What you need to do: Please return each row that contains the string "orange". Case counts.

------------------------------------------------

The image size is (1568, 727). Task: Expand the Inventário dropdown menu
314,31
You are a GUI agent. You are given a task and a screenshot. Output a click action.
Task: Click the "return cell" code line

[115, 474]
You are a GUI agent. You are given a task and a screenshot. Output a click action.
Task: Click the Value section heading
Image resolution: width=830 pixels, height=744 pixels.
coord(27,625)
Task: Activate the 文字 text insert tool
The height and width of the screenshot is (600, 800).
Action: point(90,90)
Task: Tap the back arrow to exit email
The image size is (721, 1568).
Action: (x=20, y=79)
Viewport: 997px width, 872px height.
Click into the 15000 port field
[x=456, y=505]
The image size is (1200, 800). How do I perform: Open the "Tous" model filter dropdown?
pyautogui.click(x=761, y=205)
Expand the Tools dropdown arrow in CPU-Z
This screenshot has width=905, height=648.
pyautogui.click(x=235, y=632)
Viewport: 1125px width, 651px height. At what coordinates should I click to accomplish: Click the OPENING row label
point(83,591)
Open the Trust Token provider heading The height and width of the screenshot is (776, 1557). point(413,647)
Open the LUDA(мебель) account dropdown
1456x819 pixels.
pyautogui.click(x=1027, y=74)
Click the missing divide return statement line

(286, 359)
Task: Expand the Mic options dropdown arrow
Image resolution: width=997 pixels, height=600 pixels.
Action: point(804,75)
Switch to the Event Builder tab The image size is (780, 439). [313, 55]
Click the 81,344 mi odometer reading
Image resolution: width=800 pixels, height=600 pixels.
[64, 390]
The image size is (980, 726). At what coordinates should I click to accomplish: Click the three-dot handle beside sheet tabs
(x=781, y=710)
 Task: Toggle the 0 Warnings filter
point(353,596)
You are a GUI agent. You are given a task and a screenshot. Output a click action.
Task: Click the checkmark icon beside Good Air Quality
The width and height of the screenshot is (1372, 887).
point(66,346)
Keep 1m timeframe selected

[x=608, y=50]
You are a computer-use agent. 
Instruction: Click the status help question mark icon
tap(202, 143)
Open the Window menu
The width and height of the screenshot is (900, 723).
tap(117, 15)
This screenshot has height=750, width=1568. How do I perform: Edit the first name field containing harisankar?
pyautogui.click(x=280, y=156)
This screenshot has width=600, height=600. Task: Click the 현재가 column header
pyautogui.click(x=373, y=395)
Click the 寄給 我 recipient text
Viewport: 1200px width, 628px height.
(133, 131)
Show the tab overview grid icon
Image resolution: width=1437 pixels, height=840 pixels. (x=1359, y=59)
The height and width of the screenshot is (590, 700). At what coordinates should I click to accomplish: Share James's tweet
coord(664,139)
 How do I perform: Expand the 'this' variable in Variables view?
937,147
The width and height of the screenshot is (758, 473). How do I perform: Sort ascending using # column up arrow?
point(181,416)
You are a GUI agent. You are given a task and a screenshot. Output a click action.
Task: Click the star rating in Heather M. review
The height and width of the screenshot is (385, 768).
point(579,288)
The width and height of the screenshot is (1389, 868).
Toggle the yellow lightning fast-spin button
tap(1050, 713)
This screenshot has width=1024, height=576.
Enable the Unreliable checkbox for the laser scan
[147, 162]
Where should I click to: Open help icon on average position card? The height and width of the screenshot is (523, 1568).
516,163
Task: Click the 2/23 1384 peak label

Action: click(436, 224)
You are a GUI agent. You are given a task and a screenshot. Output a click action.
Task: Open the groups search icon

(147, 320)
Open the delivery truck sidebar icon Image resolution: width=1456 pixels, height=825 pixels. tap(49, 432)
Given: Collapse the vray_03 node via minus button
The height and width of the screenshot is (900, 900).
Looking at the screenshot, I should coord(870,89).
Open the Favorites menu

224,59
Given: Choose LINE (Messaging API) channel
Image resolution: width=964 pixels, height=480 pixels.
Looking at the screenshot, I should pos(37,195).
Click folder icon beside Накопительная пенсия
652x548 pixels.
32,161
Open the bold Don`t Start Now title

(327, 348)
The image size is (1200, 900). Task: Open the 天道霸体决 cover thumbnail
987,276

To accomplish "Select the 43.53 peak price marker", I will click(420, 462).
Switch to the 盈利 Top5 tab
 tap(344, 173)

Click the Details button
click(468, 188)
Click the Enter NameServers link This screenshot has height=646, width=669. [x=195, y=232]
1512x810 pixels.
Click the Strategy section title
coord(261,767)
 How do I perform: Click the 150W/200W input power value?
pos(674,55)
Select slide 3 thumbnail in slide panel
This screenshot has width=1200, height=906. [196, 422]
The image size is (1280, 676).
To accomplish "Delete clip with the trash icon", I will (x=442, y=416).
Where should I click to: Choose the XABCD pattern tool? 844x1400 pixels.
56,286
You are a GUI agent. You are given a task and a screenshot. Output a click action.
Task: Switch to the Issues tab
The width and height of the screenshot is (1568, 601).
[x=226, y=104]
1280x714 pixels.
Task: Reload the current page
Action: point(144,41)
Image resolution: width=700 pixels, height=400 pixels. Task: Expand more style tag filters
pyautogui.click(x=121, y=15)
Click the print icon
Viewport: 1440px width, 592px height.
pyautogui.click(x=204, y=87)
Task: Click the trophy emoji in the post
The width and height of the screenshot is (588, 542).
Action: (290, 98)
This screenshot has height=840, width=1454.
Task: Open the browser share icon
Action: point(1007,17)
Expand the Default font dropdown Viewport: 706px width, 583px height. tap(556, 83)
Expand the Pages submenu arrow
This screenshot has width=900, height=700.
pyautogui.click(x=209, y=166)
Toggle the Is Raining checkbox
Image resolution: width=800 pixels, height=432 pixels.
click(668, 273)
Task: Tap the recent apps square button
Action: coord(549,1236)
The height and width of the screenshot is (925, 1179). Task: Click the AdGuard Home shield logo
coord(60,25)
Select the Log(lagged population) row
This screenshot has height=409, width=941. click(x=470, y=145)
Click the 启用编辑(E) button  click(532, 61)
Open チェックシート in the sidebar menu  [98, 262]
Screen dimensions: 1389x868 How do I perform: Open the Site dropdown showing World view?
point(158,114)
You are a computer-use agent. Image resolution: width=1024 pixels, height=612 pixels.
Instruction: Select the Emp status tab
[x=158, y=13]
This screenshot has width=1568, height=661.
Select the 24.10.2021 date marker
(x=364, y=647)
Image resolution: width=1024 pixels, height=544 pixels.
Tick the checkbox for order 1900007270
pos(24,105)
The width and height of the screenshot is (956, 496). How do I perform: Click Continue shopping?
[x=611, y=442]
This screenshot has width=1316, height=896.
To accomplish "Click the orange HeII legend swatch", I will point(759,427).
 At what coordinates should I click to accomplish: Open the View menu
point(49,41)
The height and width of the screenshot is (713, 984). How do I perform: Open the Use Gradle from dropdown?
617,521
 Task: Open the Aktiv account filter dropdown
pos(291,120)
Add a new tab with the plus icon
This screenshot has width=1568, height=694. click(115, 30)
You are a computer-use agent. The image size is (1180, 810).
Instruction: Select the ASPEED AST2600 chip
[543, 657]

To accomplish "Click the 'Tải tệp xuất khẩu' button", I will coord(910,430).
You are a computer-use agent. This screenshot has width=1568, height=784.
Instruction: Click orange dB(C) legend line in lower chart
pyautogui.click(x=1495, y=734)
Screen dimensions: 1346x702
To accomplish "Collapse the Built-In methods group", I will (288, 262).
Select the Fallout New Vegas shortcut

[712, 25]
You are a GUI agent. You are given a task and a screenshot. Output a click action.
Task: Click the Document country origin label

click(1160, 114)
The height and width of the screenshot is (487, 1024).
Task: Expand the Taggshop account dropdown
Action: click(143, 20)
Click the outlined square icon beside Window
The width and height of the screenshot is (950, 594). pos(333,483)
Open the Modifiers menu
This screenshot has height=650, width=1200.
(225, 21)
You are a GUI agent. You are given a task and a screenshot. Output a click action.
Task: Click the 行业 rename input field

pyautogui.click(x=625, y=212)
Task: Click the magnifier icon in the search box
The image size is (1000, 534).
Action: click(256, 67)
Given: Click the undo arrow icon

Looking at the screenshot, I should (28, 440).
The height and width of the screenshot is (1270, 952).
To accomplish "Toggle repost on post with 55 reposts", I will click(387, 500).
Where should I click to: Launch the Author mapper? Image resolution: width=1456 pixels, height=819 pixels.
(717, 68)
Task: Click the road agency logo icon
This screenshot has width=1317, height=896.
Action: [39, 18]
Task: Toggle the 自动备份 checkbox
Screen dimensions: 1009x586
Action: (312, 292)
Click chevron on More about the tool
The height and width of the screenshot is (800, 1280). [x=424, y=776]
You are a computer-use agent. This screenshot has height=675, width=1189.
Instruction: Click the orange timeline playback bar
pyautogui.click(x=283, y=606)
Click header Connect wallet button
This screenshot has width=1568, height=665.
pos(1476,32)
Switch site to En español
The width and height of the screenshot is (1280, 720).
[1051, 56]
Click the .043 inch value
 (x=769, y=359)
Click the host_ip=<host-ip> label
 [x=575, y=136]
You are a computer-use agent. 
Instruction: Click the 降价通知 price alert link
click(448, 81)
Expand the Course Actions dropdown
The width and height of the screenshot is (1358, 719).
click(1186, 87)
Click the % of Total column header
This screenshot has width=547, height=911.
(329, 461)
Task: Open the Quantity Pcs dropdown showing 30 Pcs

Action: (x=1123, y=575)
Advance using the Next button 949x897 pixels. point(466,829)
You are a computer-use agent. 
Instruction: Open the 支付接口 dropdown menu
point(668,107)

------------------------------------------------

Finished task:
To accomplish "Click the orange HeII legend swatch", I will point(759,427).
Instruction: Click orange dB(C) legend line in lower chart
Instruction: Click the orange timeline playback bar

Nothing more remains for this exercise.